*SOURCE EXTRACT:*
-- begin --

The belief that the law is being used (or rather, abused) as a weapon to advance a political doctrine that has failed to win support at the polls has taken root across diverse segments of Israeli society.
(JNS) “In Israel, the negative impact of the judicialization of politics on the Supreme Court’s legitimacy is already beginning to show its mark. Over the past decade, the public image of the Supreme Court as an autonomous and impartial arbiter has been increasingly eroded … as political arrangements and public policies agreed upon in majoritarian decision-making arenas are likely to be reviewed by an often hostile Supreme Court. As a result, the court and its judges are increasingly viewed by a considerable portion of the Israeli public as pushing forward their own political agenda ... .” — Professor Ran Hirschl, “Towards Juristocracy,” Harvard University Press, 2004
I admit that I have used this citation from Hirschl’s book to introduce several previous articles on Israel’s legal establishment. However, I have little qualms in reusing it here—as it has lost of none of its past pertinence. If anything, quite the opposite is true.
Last week was a momentous, indeed tumultuous, week, with potentially far-reaching ramifications for Israel’s law enforcement establishment in general, and the judiciary, in particular.
On May 3 and May 4, a panel of 11 Supreme Court justices convened for a televised broadcast to rule on petitions to disqualify indicted Israeli Prime Minister Benjamin Netanyahu from being assigned the task of constituting the next government coalition, and to invalidate the Likud/Blue and White agreement as to the future mode of functioning of that joint coalition.

-- end --

*DATA SECTION:*
-- begin --

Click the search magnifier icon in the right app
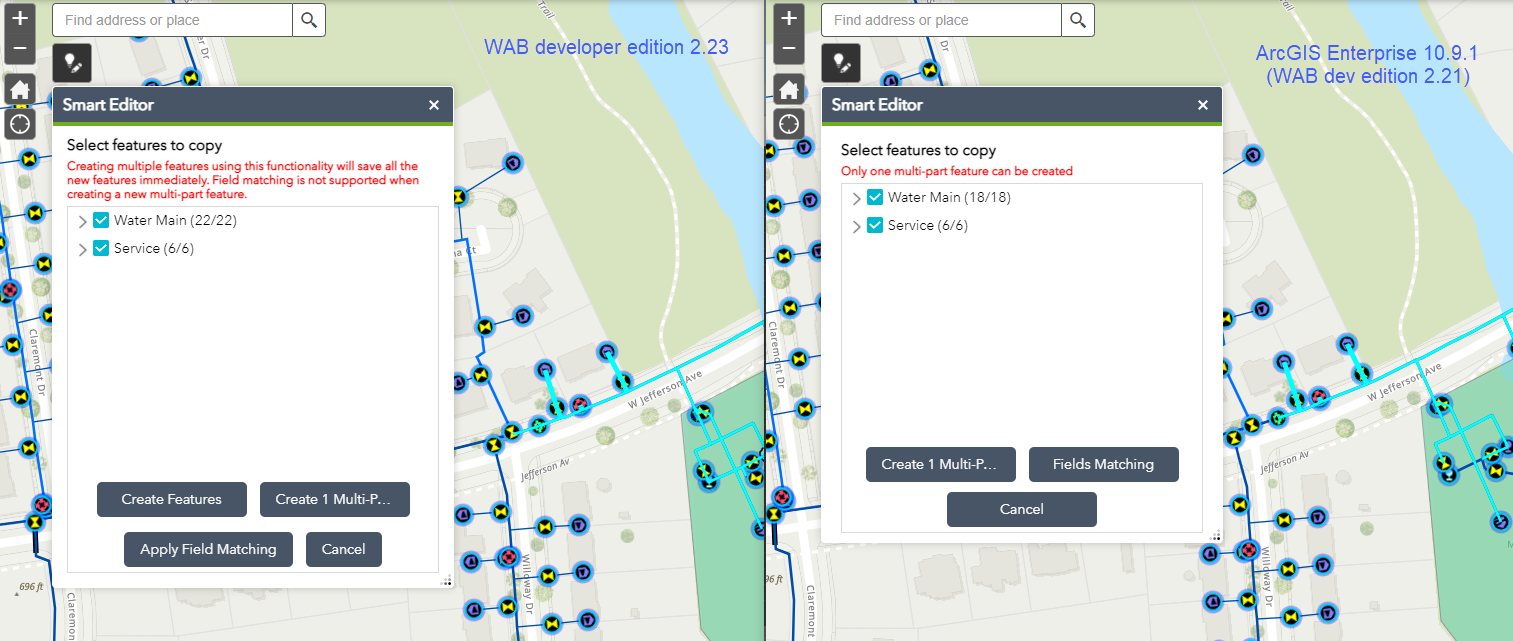The height and width of the screenshot is (641, 1513). tap(1077, 19)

-- end --

*WRITTEN PROBLEM 1:* In the article on Israel's Supreme Court, reproduce the passage from "The belief that" to "of Israeli society.", substituting "many sectors" for "diverse segments".
*WRITTEN PROBLEM 2:*
Answer the following questions using the article on Israel's Supreme Court.
(a) How many Supreme Court justices sat on the panel that convened for the televised broadcast?
(b) Which press published "Towards Juristocracy," and in what year?
(c) On which dates did the panel convene?
*WRITTEN PROBLEM 3:* Continue the article on Israel's Supreme Court from the point at which it stops.
The listing has no connection to the article on Israel's Supreme Court.

*TASK RESULT 1:*
The belief that the law is being used (or rather, abused) as a weapon to advance a political doctrine that has failed to win support at the polls has taken root across many sectors of Israeli society.

*TASK RESULT 2:*
(a) Eleven.
(b) Harvard University Press, in 2004.
(c) May 3 and May 4.

*TASK RESULT 3:*
Although overall it was conducted in a general atmosphere of restrained respectability, the hearing exuded a discernible aura heralding that perceptible changes in the long-existing societal power structure in Israel were in the air.
Commenting on the televised proceedings, the vehemently Bibiphobic journalist, Anshel Pfeffer, of the far-left daily Haaretz, wrote: “… the judicial bonhomie could barely hide the fact that the justices knew they are fighting for their very legitimacy … .”
True, on the night of May 6, all 11 justices ruled unanimously that Netanyahu was, in fact, eligible to form the next government, and apart from some perfunctory remarks of displeasure on several clauses in the coalition agreement, they elected to refrain from any robust initiatives to mandate far-reaching changes in it. However, despite this, hardly any seasoned observer of the machinations of Israeli politics could fail to detect a palpable sense of growing recognition that the decades of judicial overreach were testing the limits of public patience, as well as judicial intrusion into the realm of politics is being perceived as increasingly unacceptable. But more on that later.
Subverting the democratic process
Thus, for example, despite the Supreme Court restraint, Gadi Taub, a senior lecturer at Hebrew University of Jerusalem’s School of Public Policy, found that the fact that the court even agreed to discuss the appeal was “outrageous,” “mind-boggling” and an “amazing feat of audacity.”
Thus, according to Taub, “In agreeing to adjudicate this issue in the first place, the court is behaving as if it feels it needs to protect democracy from citizens.”
He pointed out: “There is no judiciary in any proper democracy as powerful as Israel’s Supreme Court,” remarking acerbically that: “In its own opinion, there is no limit to its power; there is nothing it does not believe is judicable, and it has the last word on everything.”
Taub observed that Menachem Mautner, former dean of Tel Aviv University’s left-leaning law faculty, wrote in his book, Law and the Culture of Israel, that, as the left has regularly failed to win at the ballot since 1977, it has decided to exploit the Supreme Court to advance its worldview. Thus, in Taub’s view, the leftist approach has been to subvert the democratic process “by moving political power from elected to appointed institutions—from the parliament to the court.”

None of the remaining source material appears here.